*TASK REQUIREMENTS*.
Pictures aside, write out every record exactly as it appears.

· · · ·

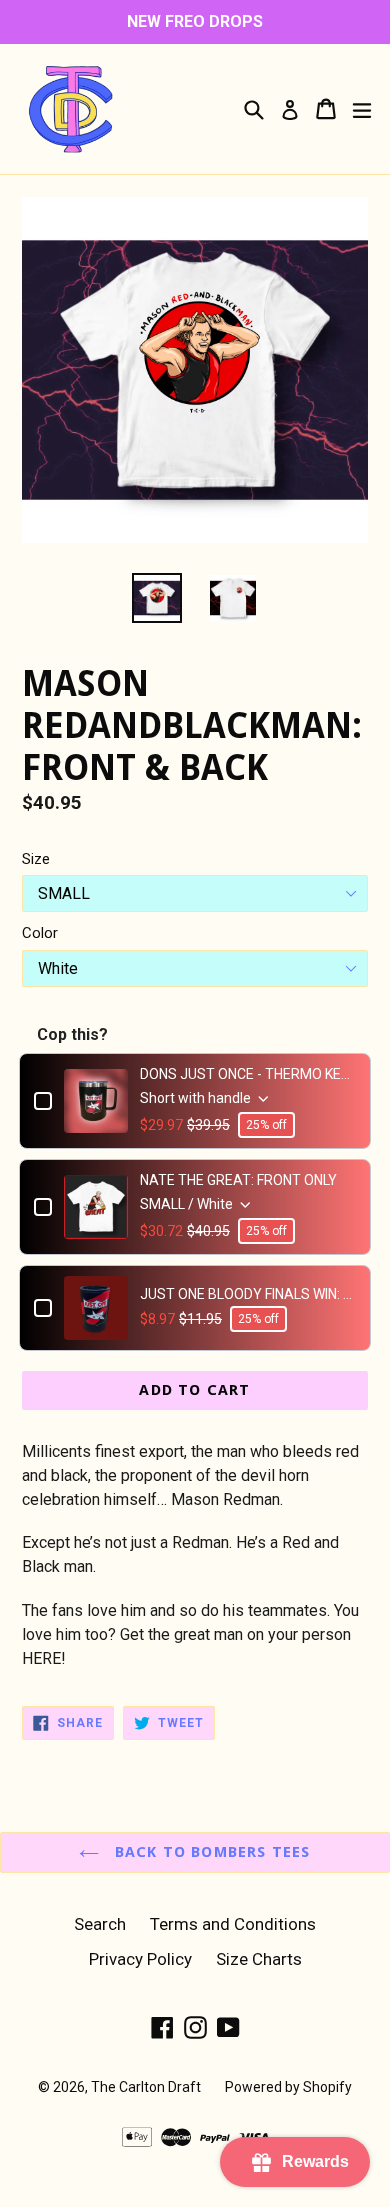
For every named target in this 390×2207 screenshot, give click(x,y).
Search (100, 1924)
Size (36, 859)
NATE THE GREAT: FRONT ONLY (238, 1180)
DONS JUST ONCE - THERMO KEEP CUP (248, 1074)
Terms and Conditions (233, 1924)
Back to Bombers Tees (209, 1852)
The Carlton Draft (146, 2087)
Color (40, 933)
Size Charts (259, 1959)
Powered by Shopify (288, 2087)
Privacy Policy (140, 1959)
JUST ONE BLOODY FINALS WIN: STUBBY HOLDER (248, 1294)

· · · ·

*EXPECTED ANSWER*.
For every named target in this 390×2207 screenshot, give click(x,y).
Search (100, 1924)
Size (36, 859)
NATE THE GREAT: FRONT ONLY (238, 1180)
DONS JUST ONCE - THERMO KEEP CUP (248, 1074)
Terms and Conditions (233, 1924)
Back to Bombers Tees (209, 1852)
The Carlton Draft (146, 2087)
Color (40, 933)
Size Charts (259, 1959)
Powered by Shopify (288, 2087)
Privacy Policy (140, 1959)
JUST ONE BLOODY FINALS WIN: STUBBY HOLDER (248, 1294)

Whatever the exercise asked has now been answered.